Exercise details = Starting at the line that contains "Task: Select the Fibonacci retracement tool" in the listing below, write out every line word for word until you have written the line that contains "This screenshot has height=816, width=1655.".

Provided entries =
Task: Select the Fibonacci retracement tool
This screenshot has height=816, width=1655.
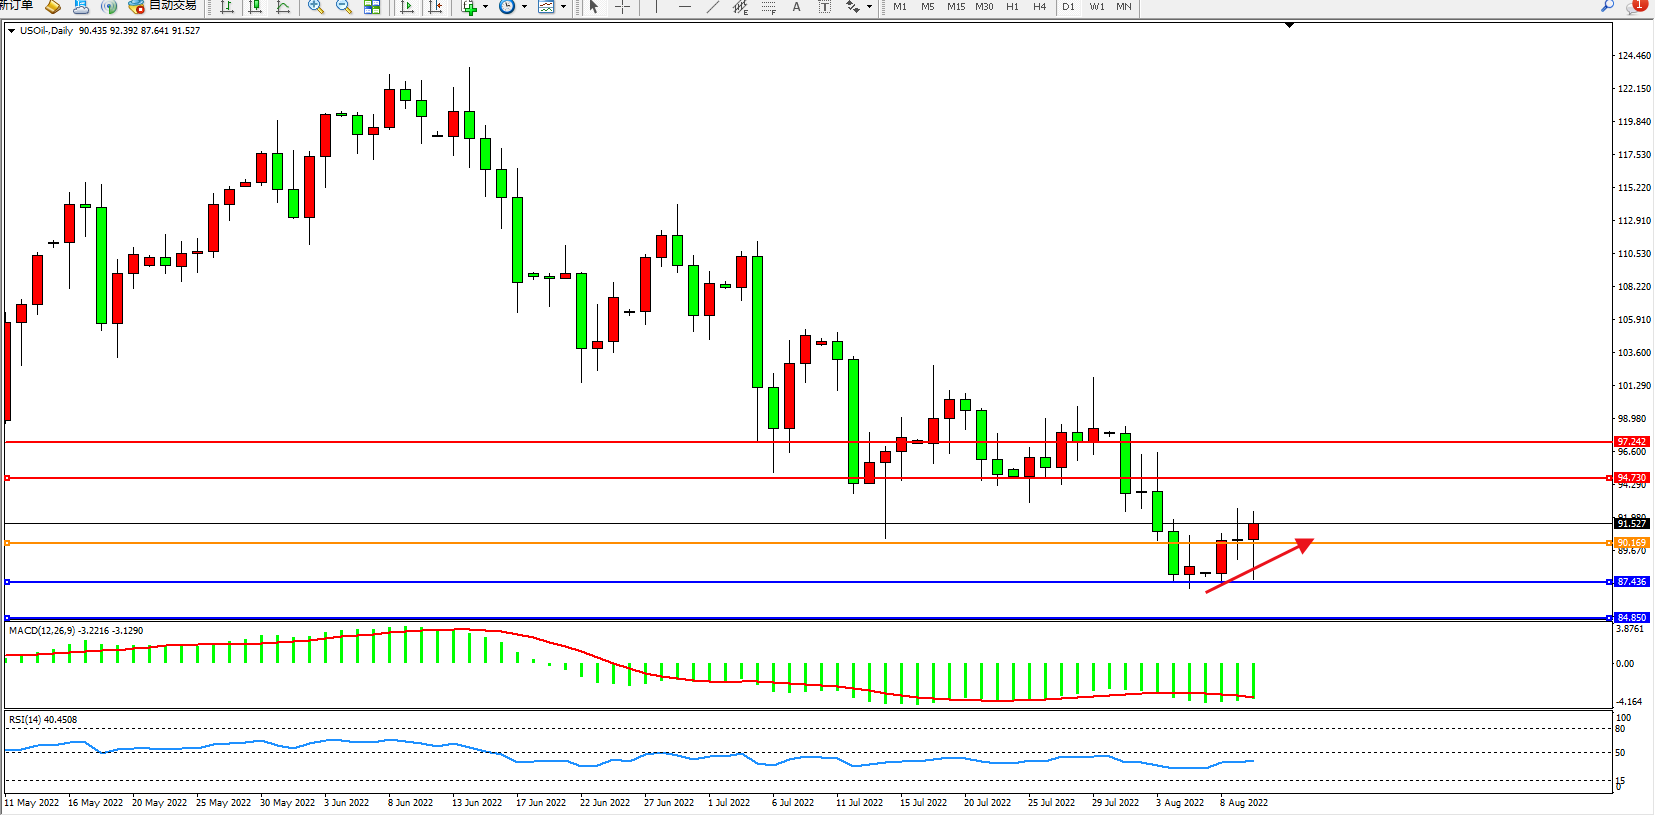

==

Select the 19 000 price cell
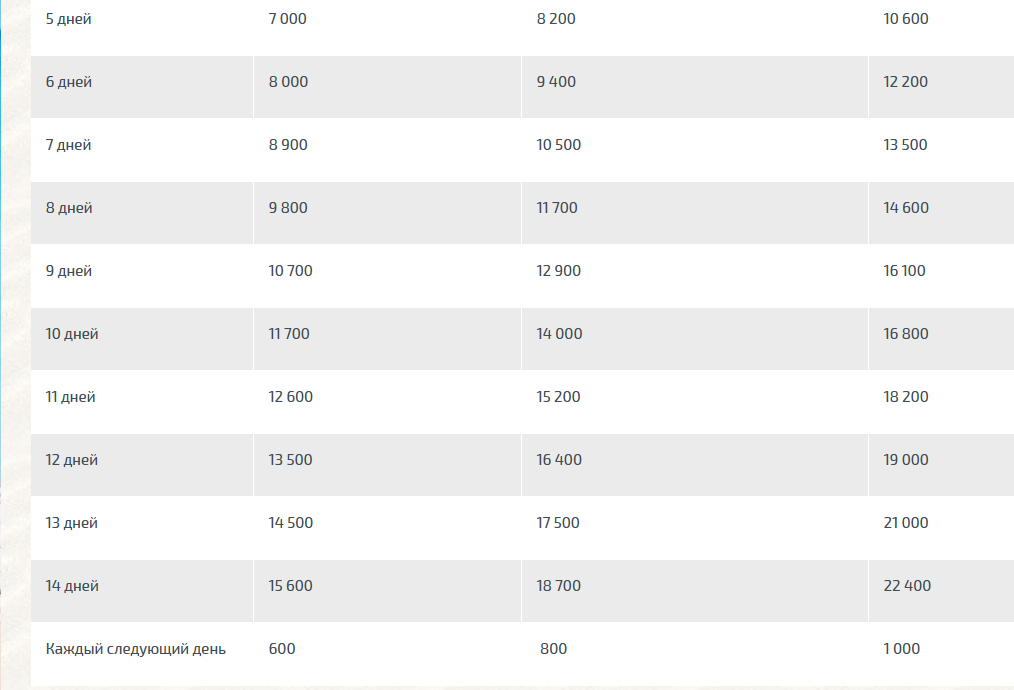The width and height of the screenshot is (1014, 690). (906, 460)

---

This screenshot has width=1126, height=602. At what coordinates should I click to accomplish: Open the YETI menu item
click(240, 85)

Expected answer =
Task: Select the Fibonacci retracement tool
This screenshot has height=816, width=1655.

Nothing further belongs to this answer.